═════ Provided passage
How to Improve Email Deliverability in 2026: Stop Fighting for the Inbox and Start Earning It

Authentication is the minimum bar to avoid rejection — not a path to the inbox. The three levers that actually move deliverability: permission before the first send, continuous engagement monitoring with automatic suppression, and infrastructure that doesn't punish you for other senders' behavior.

Abstract illustration of an email envelope rising upward through layered filters toward a glowing inbox, symbolizing earned deliverability

You did everything right. You set up DKIM. You verified your domain. You wrote a clean SPF record, layered DMARC on top, and kept your recipient list tidy by hand. And your password-reset emails still land in spam.

The instinct, at this point, is to look for another DNS record to fix. To re-read the Postmark blog. To check whether the alignment mode in your DMARC policy is relaxed when it should be strict. That instinct is wrong — or, more precisely, it ran out of useful work several steps ago.

Deliverability is not a configuration problem. It is a reputation problem. And reputation is not something you configure once and forget; it is something you earn, continuously, through the behavior of the people who receive your mail. The authentication checklist is the floor. Everything that actually decides whether you reach the inbox happens after the SMTP handshake.

Why the Standard Advice Isn’t Enough Anymore

The checklist is necessary. It is also not differentiating. DKIM, SPF, DMARC, a custom sending domain, sane bounce handling — every credible email provider can set this up for you, and many will do it automatically. That is not the interesting part. Mailbox providers treat authentication as a precondition for being considered at all, not as a signal of trustworthiness. A spammer can pass DKIM.

The more uncomfortable problem is structural. Most email API customers share IP pools with thousands of other senders, and they do not get to choose who those other senders are. Some of them have poor list hygiene. Some buy lists. Some are running outright abuse campaigns until the provider catches them. While they are sending, every sender in the pool pays — through higher spam placement rates, throttling, and occasional blocks. Everyone’s reputation rises and falls together, so good senders end up paying for bad senders’ mistakes.
══════════
=== Short exercise ===
Reproduce the entire email deliverability text word for word, from its title through its final sentence. The lines that follow this text come from a separate source.
═════ Recorded information
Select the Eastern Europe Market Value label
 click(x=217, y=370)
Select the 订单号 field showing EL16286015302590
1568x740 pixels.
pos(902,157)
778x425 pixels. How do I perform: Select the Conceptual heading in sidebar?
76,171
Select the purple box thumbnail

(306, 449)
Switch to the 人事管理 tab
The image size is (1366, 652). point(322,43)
══════════
═════ Recorded information
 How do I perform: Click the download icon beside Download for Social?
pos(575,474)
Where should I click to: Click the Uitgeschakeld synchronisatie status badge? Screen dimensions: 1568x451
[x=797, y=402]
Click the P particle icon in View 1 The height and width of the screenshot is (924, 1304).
══════════
═════ Recorded information
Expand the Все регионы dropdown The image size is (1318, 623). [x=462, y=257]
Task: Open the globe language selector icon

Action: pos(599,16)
══════════
=== Solution for this problem ===
How to Improve Email Deliverability in 2026: Stop Fighting for the Inbox and Start Earning It

Authentication is the minimum bar to avoid rejection — not a path to the inbox. The three levers that actually move deliverability: permission before the first send, continuous engagement monitoring with automatic suppression, and infrastructure that doesn't punish you for other senders' behavior.

Abstract illustration of an email envelope rising upward through layered filters toward a glowing inbox, symbolizing earned deliverability

You did everything right. You set up DKIM. You verified your domain. You wrote a clean SPF record, layered DMARC on top, and kept your recipient list tidy by hand. And your password-reset emails still land in spam.

The instinct, at this point, is to look for another DNS record to fix. To re-read the Postmark blog. To check whether the alignment mode in your DMARC policy is relaxed when it should be strict. That instinct is wrong — or, more precisely, it ran out of useful work several steps ago.

Deliverability is not a configuration problem. It is a reputation problem. And reputation is not something you configure once and forget; it is something you earn, continuously, through the behavior of the people who receive your mail. The authentication checklist is the floor. Everything that actually decides whether you reach the inbox happens after the SMTP handshake.

Why the Standard Advice Isn’t Enough Anymore

The checklist is necessary. It is also not differentiating. DKIM, SPF, DMARC, a custom sending domain, sane bounce handling — every credible email provider can set this up for you, and many will do it automatically. That is not the interesting part. Mailbox providers treat authentication as a precondition for being considered at all, not as a signal of trustworthiness. A spammer can pass DKIM.

The more uncomfortable problem is structural. Most email API customers share IP pools with thousands of other senders, and they do not get to choose who those other senders are. Some of them have poor list hygiene. Some buy lists. Some are running outright abuse campaigns until the provider catches them. While they are sending, every sender in the pool pays — through higher spam placement rates, throttling, and occasional blocks. Everyone’s reputation rises and falls together, so good senders end up paying for bad senders’ mistakes.